The application of the Equal Credit Opportunity Act (ECOA) to spousal guaranties is a developing area of law, resulting in a number of recent appellate opinions. One opinion from the Eighth Circuit Court of Appeals, Hawkins v. Community Bank of Raymore, Case No. 13-3065, casts doubt on the viability of an ECOA defense for guarantors, finding that guarantors are outside the scope of its protections.
The ECOA makes it “unlawful for any creditor to discriminate against any applicant, with respect to any aspect of a credit transaction . . . on the basis of . . . marital status.” 15 U.S.C. § 1691(a). “Applicant” is a defined term and means “any person who applies to a creditor directly for an extension, renewal, or continuation of credit, or applies to a creditor indirectly by use of an existing credit plan for an amount exceeding a previously established credit limit.” 15 U.S.C. § 1691a(b). The implementing regulation for the ECOA, Regulation B (Reg B), interprets and expands the definition of “applicant” to include guarantors, which are otherwise excluded. 12 CFR 202.2(e).
The guarantors in Hawkins asserted application of the ECOA as an affirmative defense to liability. The lender argued that because the guarantors were not “applicants” for credit within the meaning of the statutory definition, they could not assert an ECOA defense. Applying settled principles of statutory construction, the court concluded the definition of “applicant” under the ECOA clearly excluded guarantors and Reg B’s expansion of the definition was inconsistent with Congress’ intent. Based on these conclusions, the court rejected the guarantors’ defense and upheld liability under their guaranties.
In its opinion, the court noted a recent decision from the Sixth Circuit, RL BB Acquisition, LLC v. Bridgemill Commons Dev. Grp., 754 F.3d 380, considering the same issue. In this case, the Sixth Circuit performed the same analysis, but reached a different conclusion. The Sixth Circuit found the definition of “applicant” under the ECOA was ambiguous and accepted the expanded definition under Reg. B. This sets up a split between circuits and an issue certain to be litigated in state and federal courts across the country.

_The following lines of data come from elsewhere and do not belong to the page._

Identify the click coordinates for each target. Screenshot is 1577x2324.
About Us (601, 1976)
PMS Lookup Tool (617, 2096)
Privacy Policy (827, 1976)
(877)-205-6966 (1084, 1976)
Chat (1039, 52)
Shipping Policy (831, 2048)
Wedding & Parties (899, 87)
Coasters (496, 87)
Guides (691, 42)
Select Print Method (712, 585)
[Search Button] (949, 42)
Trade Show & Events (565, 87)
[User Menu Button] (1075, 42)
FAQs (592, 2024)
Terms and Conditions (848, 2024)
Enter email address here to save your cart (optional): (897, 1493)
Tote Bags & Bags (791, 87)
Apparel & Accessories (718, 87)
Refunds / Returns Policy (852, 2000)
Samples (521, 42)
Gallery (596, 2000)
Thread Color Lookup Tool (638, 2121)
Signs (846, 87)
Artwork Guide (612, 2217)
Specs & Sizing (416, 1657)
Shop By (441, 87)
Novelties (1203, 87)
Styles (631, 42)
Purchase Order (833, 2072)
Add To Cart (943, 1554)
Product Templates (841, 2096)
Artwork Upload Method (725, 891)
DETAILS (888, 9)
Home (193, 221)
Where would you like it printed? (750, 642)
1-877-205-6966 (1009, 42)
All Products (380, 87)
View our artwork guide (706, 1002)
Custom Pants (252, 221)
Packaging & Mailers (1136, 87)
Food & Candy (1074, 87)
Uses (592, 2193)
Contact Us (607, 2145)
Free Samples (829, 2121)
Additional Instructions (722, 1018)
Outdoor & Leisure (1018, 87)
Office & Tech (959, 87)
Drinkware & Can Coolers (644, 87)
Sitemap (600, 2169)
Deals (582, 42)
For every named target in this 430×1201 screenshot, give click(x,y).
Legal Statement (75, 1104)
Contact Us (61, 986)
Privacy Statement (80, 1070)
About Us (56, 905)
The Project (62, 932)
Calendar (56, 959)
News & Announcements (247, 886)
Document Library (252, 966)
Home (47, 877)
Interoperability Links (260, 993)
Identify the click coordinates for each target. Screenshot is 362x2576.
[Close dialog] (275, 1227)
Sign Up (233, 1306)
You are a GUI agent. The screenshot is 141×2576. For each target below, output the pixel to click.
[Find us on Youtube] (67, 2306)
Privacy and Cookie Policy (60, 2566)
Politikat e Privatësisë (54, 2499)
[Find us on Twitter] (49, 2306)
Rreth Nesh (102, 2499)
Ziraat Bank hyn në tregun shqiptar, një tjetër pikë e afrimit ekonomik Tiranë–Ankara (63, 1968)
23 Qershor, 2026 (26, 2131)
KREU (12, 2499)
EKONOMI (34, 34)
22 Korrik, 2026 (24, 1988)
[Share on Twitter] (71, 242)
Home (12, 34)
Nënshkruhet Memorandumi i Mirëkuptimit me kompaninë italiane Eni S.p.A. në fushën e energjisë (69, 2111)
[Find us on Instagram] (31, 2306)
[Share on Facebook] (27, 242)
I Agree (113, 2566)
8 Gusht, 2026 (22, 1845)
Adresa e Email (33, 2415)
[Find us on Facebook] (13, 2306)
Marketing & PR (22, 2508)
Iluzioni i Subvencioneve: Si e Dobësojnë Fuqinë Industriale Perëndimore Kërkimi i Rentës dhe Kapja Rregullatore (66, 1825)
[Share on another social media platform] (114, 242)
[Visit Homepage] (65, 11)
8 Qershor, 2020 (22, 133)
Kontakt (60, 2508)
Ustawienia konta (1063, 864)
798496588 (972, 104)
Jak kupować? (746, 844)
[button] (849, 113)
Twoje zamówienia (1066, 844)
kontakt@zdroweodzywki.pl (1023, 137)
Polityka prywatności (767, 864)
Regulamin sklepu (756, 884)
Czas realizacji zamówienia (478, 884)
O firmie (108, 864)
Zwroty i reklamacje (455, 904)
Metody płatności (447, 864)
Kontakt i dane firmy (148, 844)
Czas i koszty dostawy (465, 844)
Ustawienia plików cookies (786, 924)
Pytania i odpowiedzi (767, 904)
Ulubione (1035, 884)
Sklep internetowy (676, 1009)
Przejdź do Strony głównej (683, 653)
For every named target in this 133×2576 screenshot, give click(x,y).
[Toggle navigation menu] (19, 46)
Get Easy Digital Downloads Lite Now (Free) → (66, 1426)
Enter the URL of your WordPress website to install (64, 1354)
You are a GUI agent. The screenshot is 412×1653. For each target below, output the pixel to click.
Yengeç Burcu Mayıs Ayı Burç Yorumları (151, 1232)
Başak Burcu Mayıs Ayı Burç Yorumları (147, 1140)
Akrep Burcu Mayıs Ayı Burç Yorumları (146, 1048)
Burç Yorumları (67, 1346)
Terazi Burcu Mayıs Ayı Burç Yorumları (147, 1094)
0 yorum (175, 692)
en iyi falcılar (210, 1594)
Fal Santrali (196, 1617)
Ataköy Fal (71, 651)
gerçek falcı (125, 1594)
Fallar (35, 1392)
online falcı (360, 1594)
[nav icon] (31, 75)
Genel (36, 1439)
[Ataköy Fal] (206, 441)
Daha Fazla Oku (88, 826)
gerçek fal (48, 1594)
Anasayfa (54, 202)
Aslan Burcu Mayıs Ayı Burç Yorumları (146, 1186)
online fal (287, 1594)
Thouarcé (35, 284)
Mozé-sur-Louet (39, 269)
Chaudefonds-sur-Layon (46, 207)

UPDATE: The US Supreme Court granted the guarantors’ petition for writ of certiorari in Hawkins v. Community Bank of Raymore, creating expectations the Court would resolve the current circuit split and issue the final word on whether the ECOA affords protection to guarantors. On March 22, 2016, the Court affirmed the Eighth Circuit in a per curiam opinion by an equally divided vote–an outcome effected by the passing of Justice Antonin Scalia. The import of this ruling is to affirm the Eighth Circuit without creating precedent in other jurisdictions. For now, those seeking clarity about the application of the ECOA will continue to wait.